I feel my chest stinging so much. Stinging. Stinging...
I kick and claw and grope at the little gold insects with newfound hatred until they are all off me and I take off running again, winding my way through the maze of stuff. I feel weary in my soul. As if some fundamental part is gone from me. But I have no time to figure out what it is. I only feel the loss and I run. But behind me the buzzing gets louder and before I know it they are on me again, with their horrible venom and their biting and their stinging.
This time I am transported to a thankfully cooler room. But I am still dead-scared. I still have to work, work, work, work. I am in front of a loom. Weaving many many strands of a fine, cottony fabric together. My fingers ache. My mind goes numb. My head feels like it's bleeding. The work is so achingly repetitive. Again and again and again and again pull the threads through each other to make more fabric. Again and again and again for hours on end without break.
There is no artistry to this. Only drudgery. The fabric will be dyed later. For now it's just blue. And yet it requires the utmost concentration. I have to go faster than humanly imaginable. Twisting my aching fingers over and under each other. Or else the overseer will become angry. And I feel so much fear at his anger. He holds so much power over me. So I focus the entirety of my being into wire-sharp, barb-pointed focus towards the work in front of me.
I'm so tired. Deep in my very soul. But it doesn't matter. I have children back at home. Children who the Towerpeople will hurt, or even kill, if I do not do my work up to code. Make sure all the rows are neat and perfect and uniform and tightly woven together. The minutes bleed into hours bleed into an eternity. And still there is no rest. My neck strains and becomes sore from the tight way my fierce concentration is making me hold it.
The overseer walks up and down the rows. I shudder under him. All I want is for this day to be over. For my life to be over. But it isn't. I'm forced to suffer on.
And I have to keep working and working, cringing under the overseer's gaze. Time melts away at the edges of my vision as all that is in front of me is a loom and many threads. I cannot even allow myself even a moment of respite as the repetitive, mind-numbing, mind straining work goes on and on. It feels like an eternity. Over and under and over and under and over and under and over and under. Through my aching, overwhelming tiredness. For hours and hours.
Suddenly the world spins around me. I'm overwhelmed by dizziness and nausea. I dry heave, as I feel a burning, stinging sensation all over me. I want to scream, but I can't. I want to throw up, but I can't. I'm barely aware of what's happening around me.
Finally, when I'm a bit calmed down, I look up. I am kneeling in the ornate room of a towerwoman, who doesn't seem to notice me. She rummages through her wardrobe, pulling out dress after dress. She's making a big mess of the place. I suppose it doesn't matter since her personal slaves will pick all of it up later. I swallow down hard bitterness. She has piles of dresses. And these are just casual cotton dresses. Not the ones made of silk and satin and georgette and tulle that they wear whenever they have a chance to. They're dyed in intricate colours however.
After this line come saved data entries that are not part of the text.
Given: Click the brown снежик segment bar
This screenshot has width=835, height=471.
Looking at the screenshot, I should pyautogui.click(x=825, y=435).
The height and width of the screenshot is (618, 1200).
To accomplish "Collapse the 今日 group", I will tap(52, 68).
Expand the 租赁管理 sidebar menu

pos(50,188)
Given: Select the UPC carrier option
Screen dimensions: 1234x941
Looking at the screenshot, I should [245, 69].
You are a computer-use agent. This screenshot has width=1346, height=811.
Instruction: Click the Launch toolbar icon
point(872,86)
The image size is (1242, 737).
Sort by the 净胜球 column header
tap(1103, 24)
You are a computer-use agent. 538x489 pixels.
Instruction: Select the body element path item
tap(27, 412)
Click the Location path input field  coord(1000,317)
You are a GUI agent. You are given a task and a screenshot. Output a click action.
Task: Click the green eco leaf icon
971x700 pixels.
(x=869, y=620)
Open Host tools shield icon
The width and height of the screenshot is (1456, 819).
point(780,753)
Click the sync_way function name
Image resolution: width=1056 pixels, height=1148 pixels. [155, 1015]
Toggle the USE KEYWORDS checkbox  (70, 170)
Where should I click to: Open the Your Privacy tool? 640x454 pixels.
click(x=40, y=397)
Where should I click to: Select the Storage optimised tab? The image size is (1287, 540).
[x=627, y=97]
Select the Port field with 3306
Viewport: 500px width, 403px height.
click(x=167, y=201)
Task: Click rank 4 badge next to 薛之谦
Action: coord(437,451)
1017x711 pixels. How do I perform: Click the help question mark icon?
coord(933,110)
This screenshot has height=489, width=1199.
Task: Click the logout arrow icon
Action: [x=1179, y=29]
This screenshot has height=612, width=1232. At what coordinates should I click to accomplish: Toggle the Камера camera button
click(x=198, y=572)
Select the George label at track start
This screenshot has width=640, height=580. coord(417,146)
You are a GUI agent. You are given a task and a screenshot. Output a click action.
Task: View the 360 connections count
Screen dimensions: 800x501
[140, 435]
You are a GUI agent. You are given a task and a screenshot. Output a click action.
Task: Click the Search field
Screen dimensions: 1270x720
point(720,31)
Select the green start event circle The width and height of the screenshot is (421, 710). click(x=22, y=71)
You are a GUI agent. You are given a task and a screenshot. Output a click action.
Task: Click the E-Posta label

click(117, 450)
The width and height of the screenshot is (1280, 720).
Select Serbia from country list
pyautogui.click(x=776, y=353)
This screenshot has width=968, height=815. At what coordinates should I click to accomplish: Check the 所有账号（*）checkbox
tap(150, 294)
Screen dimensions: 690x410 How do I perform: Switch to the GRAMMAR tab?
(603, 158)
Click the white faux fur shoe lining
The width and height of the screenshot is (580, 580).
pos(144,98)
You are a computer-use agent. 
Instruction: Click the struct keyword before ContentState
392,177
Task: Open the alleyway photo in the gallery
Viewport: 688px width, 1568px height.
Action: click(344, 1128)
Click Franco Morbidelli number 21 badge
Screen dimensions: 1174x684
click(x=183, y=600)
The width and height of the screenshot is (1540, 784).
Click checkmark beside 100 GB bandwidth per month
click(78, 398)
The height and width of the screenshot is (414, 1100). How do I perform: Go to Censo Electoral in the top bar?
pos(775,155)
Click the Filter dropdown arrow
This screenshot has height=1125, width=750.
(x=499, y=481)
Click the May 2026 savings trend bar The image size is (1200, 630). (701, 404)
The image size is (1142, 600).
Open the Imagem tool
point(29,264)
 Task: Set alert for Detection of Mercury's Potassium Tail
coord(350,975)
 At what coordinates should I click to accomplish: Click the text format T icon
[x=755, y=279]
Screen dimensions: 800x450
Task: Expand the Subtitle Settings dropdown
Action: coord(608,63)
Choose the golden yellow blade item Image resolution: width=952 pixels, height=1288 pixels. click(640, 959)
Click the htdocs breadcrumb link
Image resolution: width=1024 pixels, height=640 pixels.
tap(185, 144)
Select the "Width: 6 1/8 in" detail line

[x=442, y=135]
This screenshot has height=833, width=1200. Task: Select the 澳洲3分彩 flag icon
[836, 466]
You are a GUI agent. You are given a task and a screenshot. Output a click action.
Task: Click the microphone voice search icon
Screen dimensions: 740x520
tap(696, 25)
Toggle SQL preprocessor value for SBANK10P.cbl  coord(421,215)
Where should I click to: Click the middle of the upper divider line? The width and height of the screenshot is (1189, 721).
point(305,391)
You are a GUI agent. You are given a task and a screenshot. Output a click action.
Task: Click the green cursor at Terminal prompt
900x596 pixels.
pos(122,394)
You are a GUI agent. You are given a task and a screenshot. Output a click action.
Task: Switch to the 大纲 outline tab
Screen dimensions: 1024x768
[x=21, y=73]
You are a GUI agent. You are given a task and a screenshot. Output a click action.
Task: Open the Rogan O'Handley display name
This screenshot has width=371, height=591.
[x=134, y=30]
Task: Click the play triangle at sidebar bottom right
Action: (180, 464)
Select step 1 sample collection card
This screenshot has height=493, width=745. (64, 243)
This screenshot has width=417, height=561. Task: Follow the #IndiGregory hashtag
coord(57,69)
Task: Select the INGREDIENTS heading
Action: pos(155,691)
I can see that she's mostly putting them into two groups. The slightly worn in ones are going to one pile and the new and smooth ones are going into another pile. I have no doubt that she's going to throw away the slightly worn out clothes. Towerpeople are so wasteful.
I walk over to the pile of new clothes. I pick up a piece with my hands, and inspect the blue fabric. I recognize the perfect, tight woven lines that I had destroyed myself weaving earlier. It feels as if my soul is being drained from my body.
I lie there, in overwhelming agony, stinging and bleeding and not even able to scream.
I look around and see that I am surrounded by piles of ornate, impressive things. It feels like something is digging into my soul. Suddenly I remember the insects. With the last of my strength I yank and pull them off me and start running again. The second they are off me I feel so much better. But still they chase me.
I run and run, ducking and weaving through the elaborate labyrinth of too many things for me to even name. But suddenly I come to a corner from which there is no way out. Mountains and piles of musical instruments, carpets, curtains, furniture, books, sports equipment, clothes, paintings, statues, bricks, jewels, and who knows what else tower above me. I am forced to stop as once again the metallic insects slam into me and latch onto me
I scream.
I'm standing in front of a large metal bucket filled with water. The water is dead cold. I pick up a bottle of white bleach and pour it into the water. I'm rushing. I'm always rushing. I'm anxious. I'm always anxious. I know that if I don't do my work fast and perfect then I will suffer, my loved ones will suffer. That's the way that it always is.
I take and armful of clothes, all shining white, and I dump them into the bucket. I grab a ladle and swirl them around. I have to mix them in good and well but I have to make sure the bleach doesn't spill ono my bare feet and barely-protected legs. Fear courses through me. And I can only feel the fear as I keep stirring.
Thanking the universe that none of the bleach spilled onto me, I rush to a second bucket a few steps away. I fill that bucket with bleach and then clothes and I stir like my life depends on it. Because it very much does.
And now it's time to take the clothes out. I take the ladle and fish out the vast swathes of cloth. I hold them in my hand and bits of bleach seeps through my thick clothes and onto my tender skin. I bite back a scream of agony and through tears I transfer the clothes to a bucket behind me. I wish I had time to wash myself but I don't.
Before transferring the clothes to the water, I need to wring them out with my hands, so that there is less bleach for the water to dilute. This is extreme agony, as the caustic liquid seeps through my gloves and buries itself into my skin, and the clothes droop over my arms, dripping pain onto them.
Through my thick, wet clothes and my agony I stir the clothes in the cool basin and allow them to soak. There are tears in my eyes. I'm thankful that I only have to bleach clothes once a month.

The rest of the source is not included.